### Problem statement
Starting with the first line of the data that follows, transcribe every line verbatim until the line containing "The width and height of the screenshot is (669, 372)." has been transcribed.

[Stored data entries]
--------------------------------------------------
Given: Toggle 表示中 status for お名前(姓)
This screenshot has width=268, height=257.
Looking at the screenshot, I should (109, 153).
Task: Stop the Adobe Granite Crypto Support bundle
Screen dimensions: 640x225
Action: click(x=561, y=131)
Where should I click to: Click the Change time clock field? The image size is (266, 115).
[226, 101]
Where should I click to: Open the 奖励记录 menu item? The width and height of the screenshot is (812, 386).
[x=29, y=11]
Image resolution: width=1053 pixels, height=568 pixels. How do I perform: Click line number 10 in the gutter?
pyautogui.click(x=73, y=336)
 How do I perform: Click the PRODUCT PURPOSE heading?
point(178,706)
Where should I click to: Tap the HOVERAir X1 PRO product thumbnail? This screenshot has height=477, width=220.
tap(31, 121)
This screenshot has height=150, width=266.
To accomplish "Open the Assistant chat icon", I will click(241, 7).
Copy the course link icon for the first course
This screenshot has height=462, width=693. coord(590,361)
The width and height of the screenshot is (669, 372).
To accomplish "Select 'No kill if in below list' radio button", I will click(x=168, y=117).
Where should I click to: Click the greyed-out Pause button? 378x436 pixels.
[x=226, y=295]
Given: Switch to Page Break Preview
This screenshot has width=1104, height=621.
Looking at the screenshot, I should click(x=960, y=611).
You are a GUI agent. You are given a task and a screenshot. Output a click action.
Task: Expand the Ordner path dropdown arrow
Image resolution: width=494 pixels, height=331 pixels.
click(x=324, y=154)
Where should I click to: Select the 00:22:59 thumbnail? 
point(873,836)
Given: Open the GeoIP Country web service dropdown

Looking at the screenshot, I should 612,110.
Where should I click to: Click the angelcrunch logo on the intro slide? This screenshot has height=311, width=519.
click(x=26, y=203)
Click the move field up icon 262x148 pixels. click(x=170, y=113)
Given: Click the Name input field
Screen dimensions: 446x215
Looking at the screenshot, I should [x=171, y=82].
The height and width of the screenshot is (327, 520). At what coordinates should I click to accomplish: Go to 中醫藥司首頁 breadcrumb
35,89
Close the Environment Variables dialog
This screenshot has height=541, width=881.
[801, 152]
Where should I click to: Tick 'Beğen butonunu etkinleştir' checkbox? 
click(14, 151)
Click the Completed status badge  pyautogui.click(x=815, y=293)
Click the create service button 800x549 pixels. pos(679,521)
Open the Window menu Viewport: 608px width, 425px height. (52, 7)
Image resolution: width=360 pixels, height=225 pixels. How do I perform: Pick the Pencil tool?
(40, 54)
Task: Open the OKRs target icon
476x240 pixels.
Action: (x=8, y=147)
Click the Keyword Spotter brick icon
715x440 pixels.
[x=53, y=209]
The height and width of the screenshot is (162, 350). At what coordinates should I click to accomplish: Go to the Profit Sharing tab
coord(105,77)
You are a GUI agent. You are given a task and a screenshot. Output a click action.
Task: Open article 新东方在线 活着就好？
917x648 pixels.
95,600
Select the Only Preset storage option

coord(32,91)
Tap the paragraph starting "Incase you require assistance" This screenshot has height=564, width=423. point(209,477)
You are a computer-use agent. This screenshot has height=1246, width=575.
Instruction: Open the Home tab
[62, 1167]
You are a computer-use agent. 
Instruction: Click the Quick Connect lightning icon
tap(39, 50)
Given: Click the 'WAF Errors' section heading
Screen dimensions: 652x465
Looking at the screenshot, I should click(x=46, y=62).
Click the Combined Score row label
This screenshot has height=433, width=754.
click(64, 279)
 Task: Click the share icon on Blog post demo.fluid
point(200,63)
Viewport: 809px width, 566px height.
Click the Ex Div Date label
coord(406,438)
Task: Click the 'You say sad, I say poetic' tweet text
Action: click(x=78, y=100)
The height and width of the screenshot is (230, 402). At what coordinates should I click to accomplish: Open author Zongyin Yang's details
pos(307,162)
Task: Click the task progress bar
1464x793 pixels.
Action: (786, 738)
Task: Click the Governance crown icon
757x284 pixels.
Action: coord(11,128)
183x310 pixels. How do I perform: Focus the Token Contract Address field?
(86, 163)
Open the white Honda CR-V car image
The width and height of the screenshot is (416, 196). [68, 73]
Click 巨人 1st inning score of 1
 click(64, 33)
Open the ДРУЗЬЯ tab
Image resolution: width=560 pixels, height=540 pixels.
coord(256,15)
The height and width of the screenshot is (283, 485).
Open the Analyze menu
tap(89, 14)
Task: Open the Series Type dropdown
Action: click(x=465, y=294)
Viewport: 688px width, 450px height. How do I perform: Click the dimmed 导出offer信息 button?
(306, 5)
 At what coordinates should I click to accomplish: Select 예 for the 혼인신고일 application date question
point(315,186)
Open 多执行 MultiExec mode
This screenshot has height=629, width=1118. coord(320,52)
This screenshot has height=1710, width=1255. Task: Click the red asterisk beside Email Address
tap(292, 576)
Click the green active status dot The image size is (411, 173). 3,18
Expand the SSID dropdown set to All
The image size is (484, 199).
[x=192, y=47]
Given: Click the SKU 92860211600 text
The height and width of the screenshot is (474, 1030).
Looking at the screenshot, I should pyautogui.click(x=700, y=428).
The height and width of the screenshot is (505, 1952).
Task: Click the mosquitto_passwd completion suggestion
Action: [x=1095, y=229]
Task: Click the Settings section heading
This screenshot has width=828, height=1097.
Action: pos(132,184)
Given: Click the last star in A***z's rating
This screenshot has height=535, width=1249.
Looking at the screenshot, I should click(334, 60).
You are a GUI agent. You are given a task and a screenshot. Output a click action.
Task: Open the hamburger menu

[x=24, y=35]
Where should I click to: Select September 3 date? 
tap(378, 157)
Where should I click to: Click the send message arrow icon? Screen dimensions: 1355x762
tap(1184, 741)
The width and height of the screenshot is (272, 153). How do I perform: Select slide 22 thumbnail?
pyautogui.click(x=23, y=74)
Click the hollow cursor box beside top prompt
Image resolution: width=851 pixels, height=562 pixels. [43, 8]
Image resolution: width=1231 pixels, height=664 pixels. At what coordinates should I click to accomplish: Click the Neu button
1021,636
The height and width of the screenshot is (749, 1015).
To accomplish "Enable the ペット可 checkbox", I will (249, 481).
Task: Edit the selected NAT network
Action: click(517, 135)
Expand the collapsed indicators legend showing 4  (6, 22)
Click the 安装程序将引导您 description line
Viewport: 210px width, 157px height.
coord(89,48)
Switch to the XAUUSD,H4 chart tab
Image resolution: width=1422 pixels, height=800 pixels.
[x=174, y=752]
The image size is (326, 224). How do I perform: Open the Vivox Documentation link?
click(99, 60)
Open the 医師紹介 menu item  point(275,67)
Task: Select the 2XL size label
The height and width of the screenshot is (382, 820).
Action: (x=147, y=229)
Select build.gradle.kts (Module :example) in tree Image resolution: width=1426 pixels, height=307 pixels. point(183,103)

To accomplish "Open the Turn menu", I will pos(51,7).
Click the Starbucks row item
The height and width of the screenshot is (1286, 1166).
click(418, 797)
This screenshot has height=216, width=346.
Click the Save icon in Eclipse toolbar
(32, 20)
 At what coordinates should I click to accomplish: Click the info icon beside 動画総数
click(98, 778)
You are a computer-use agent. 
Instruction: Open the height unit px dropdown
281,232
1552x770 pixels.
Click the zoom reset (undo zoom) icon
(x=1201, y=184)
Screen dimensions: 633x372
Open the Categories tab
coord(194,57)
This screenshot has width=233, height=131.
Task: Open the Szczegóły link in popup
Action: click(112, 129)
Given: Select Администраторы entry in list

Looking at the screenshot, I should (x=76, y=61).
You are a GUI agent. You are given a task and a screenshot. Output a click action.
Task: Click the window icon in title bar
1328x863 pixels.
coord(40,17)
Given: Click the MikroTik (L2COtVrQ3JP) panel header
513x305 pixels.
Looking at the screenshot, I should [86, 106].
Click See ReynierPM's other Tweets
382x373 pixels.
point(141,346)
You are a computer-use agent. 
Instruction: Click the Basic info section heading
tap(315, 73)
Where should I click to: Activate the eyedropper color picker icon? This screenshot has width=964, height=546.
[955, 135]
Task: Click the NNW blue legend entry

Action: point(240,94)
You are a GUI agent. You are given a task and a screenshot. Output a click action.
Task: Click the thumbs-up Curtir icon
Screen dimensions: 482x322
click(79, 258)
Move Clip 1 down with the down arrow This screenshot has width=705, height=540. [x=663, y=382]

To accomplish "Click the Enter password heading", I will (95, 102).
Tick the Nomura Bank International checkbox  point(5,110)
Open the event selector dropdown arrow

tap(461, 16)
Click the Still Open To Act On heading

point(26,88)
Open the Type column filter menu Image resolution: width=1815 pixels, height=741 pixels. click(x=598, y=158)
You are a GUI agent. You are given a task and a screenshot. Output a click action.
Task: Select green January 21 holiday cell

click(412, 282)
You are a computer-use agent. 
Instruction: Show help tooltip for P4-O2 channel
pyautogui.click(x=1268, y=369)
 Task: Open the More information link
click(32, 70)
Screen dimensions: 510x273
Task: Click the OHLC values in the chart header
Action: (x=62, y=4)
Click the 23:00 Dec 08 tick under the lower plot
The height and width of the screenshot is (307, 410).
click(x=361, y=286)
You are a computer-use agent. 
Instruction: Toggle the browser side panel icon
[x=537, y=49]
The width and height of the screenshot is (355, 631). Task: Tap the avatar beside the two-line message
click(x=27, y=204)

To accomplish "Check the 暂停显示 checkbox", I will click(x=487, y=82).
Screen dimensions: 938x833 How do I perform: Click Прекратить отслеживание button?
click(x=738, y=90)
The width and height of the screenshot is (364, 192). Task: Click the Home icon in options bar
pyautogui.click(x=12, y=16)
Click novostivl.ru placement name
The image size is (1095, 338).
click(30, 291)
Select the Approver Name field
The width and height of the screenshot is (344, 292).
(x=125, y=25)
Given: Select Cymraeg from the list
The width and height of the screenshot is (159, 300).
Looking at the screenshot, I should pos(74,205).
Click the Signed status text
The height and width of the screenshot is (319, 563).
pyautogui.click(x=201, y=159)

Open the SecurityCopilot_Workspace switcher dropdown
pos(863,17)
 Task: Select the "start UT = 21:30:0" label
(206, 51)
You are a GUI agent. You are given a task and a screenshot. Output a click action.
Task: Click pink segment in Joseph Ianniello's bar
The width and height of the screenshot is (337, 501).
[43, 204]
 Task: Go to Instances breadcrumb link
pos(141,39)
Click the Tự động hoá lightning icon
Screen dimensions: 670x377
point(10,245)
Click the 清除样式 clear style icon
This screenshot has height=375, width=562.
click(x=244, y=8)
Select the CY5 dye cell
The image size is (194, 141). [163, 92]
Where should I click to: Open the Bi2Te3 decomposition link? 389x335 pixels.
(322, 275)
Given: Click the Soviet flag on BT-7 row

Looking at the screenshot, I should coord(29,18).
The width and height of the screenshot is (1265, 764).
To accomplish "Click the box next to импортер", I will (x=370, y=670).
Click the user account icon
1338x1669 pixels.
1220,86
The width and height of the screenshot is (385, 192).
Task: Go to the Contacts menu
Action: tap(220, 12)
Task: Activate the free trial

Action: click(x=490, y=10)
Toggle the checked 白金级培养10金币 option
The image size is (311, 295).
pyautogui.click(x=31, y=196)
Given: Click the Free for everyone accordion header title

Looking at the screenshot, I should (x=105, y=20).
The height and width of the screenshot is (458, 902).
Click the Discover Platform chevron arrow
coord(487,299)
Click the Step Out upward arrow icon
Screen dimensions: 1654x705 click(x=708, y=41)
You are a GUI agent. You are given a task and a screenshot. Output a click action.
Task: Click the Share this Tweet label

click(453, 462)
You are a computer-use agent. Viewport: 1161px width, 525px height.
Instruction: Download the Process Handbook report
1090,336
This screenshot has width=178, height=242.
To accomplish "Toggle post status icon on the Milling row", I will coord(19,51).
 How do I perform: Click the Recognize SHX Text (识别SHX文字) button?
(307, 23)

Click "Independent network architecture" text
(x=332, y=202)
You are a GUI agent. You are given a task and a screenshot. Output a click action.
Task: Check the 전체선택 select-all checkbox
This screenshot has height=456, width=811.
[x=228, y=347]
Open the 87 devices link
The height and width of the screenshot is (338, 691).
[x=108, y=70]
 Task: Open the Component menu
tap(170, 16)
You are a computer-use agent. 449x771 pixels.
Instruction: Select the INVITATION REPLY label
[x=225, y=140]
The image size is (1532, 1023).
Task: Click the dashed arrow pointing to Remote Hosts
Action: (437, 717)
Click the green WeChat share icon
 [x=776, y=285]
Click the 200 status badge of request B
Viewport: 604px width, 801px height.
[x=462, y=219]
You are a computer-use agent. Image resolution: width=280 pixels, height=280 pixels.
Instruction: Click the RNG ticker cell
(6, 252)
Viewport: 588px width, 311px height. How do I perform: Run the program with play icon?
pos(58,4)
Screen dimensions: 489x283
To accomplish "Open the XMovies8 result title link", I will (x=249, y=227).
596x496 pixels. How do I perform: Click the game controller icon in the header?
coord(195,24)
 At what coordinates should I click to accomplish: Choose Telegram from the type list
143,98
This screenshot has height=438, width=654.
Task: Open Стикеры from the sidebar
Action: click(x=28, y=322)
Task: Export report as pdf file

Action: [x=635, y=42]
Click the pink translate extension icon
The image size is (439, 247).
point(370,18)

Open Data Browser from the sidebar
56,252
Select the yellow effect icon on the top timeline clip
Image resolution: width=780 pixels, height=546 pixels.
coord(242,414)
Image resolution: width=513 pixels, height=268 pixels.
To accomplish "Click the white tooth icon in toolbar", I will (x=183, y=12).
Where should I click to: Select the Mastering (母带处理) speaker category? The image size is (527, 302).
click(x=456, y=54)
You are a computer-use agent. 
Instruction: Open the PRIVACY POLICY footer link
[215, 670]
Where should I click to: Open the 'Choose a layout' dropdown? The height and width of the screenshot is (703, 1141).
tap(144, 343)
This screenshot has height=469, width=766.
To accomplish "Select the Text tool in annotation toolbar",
--------------------------------------------------
### Your response
Given: Toggle 表示中 status for お名前(姓)
This screenshot has width=268, height=257.
Looking at the screenshot, I should (109, 153).
Task: Stop the Adobe Granite Crypto Support bundle
Screen dimensions: 640x225
Action: click(x=561, y=131)
Where should I click to: Click the Change time clock field? The image size is (266, 115).
[226, 101]
Where should I click to: Open the 奖励记录 menu item? The width and height of the screenshot is (812, 386).
[x=29, y=11]
Image resolution: width=1053 pixels, height=568 pixels. How do I perform: Click line number 10 in the gutter?
pyautogui.click(x=73, y=336)
 How do I perform: Click the PRODUCT PURPOSE heading?
point(178,706)
Where should I click to: Tap the HOVERAir X1 PRO product thumbnail? This screenshot has height=477, width=220.
tap(31, 121)
This screenshot has height=150, width=266.
To accomplish "Open the Assistant chat icon", I will click(241, 7).
Copy the course link icon for the first course
This screenshot has height=462, width=693. coord(590,361)
The width and height of the screenshot is (669, 372).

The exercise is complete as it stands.